**EXERCISE PROMPT**.
For this task, retype the records below exactly.

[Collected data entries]

⟨

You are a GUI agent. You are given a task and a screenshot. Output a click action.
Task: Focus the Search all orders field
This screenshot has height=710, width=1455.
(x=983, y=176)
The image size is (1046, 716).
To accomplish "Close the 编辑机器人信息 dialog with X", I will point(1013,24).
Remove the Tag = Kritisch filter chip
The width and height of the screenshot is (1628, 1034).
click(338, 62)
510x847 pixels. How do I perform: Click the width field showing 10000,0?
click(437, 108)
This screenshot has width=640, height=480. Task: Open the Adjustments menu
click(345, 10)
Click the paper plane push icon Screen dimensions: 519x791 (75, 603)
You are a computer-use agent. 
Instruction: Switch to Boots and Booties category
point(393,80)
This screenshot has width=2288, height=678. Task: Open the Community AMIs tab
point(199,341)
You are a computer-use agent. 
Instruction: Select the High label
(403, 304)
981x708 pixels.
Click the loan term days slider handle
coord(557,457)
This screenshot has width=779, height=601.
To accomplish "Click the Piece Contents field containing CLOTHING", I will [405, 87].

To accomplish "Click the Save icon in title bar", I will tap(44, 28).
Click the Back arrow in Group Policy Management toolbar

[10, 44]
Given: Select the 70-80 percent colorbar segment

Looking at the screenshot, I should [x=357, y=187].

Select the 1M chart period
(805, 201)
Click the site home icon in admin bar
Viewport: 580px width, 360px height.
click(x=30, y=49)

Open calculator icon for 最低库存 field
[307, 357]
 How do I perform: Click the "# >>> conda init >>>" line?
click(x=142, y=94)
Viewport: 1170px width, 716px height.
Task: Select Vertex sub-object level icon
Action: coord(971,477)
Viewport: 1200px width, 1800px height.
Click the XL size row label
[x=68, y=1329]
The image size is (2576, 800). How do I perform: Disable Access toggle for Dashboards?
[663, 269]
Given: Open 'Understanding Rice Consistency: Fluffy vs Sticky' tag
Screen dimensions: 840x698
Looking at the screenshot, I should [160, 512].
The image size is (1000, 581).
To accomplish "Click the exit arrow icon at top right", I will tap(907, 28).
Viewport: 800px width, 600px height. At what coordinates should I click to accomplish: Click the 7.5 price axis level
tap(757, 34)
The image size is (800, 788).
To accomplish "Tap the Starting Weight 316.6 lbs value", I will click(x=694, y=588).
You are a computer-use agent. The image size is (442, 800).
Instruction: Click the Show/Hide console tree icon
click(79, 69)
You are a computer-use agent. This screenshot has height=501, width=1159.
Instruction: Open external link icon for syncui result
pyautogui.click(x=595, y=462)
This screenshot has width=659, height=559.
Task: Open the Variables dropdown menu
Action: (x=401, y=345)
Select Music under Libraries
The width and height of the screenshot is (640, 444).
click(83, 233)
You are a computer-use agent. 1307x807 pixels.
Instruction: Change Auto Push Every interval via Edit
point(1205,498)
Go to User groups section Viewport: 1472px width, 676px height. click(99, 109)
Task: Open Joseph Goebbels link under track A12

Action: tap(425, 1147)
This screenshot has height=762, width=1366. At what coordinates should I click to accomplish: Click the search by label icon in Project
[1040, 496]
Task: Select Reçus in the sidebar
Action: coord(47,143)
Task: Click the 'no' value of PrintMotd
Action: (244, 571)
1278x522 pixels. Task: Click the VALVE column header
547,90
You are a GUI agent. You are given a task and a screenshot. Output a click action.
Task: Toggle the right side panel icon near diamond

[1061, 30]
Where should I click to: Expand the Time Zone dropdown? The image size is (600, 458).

⟩

**WRITTEN RESPONSE**.
You are a GUI agent. You are given a task and a screenshot. Output a click action.
Task: Focus the Search all orders field
This screenshot has height=710, width=1455.
(x=983, y=176)
The image size is (1046, 716).
To accomplish "Close the 编辑机器人信息 dialog with X", I will point(1013,24).
Remove the Tag = Kritisch filter chip
The width and height of the screenshot is (1628, 1034).
click(338, 62)
510x847 pixels. How do I perform: Click the width field showing 10000,0?
click(437, 108)
This screenshot has width=640, height=480. Task: Open the Adjustments menu
click(345, 10)
Click the paper plane push icon Screen dimensions: 519x791 (75, 603)
You are a computer-use agent. 
Instruction: Switch to Boots and Booties category
point(393,80)
This screenshot has width=2288, height=678. Task: Open the Community AMIs tab
point(199,341)
You are a computer-use agent. 
Instruction: Select the High label
(403, 304)
981x708 pixels.
Click the loan term days slider handle
coord(557,457)
This screenshot has width=779, height=601.
To accomplish "Click the Piece Contents field containing CLOTHING", I will [405, 87].

To accomplish "Click the Save icon in title bar", I will tap(44, 28).
Click the Back arrow in Group Policy Management toolbar

[10, 44]
Given: Select the 70-80 percent colorbar segment

Looking at the screenshot, I should [x=357, y=187].

Select the 1M chart period
(805, 201)
Click the site home icon in admin bar
Viewport: 580px width, 360px height.
click(x=30, y=49)

Open calculator icon for 最低库存 field
[307, 357]
 How do I perform: Click the "# >>> conda init >>>" line?
click(x=142, y=94)
Viewport: 1170px width, 716px height.
Task: Select Vertex sub-object level icon
Action: coord(971,477)
Viewport: 1200px width, 1800px height.
Click the XL size row label
[x=68, y=1329]
The image size is (2576, 800). How do I perform: Disable Access toggle for Dashboards?
[663, 269]
Given: Open 'Understanding Rice Consistency: Fluffy vs Sticky' tag
Screen dimensions: 840x698
Looking at the screenshot, I should [160, 512].
The image size is (1000, 581).
To accomplish "Click the exit arrow icon at top right", I will tap(907, 28).
Viewport: 800px width, 600px height. At what coordinates should I click to accomplish: Click the 7.5 price axis level
tap(757, 34)
The image size is (800, 788).
To accomplish "Tap the Starting Weight 316.6 lbs value", I will click(x=694, y=588).
You are a computer-use agent. The image size is (442, 800).
Instruction: Click the Show/Hide console tree icon
click(79, 69)
You are a computer-use agent. This screenshot has height=501, width=1159.
Instruction: Open external link icon for syncui result
pyautogui.click(x=595, y=462)
This screenshot has width=659, height=559.
Task: Open the Variables dropdown menu
Action: (x=401, y=345)
Select Music under Libraries
The width and height of the screenshot is (640, 444).
click(83, 233)
You are a computer-use agent. 1307x807 pixels.
Instruction: Change Auto Push Every interval via Edit
point(1205,498)
Go to User groups section Viewport: 1472px width, 676px height. click(99, 109)
Task: Open Joseph Goebbels link under track A12

Action: tap(425, 1147)
This screenshot has height=762, width=1366. At what coordinates should I click to accomplish: Click the search by label icon in Project
[1040, 496]
Task: Select Reçus in the sidebar
Action: coord(47,143)
Task: Click the 'no' value of PrintMotd
Action: (244, 571)
1278x522 pixels. Task: Click the VALVE column header
547,90
You are a GUI agent. You are given a task and a screenshot. Output a click action.
Task: Toggle the right side panel icon near diamond

[1061, 30]
Where should I click to: Expand the Time Zone dropdown? The image size is (600, 458).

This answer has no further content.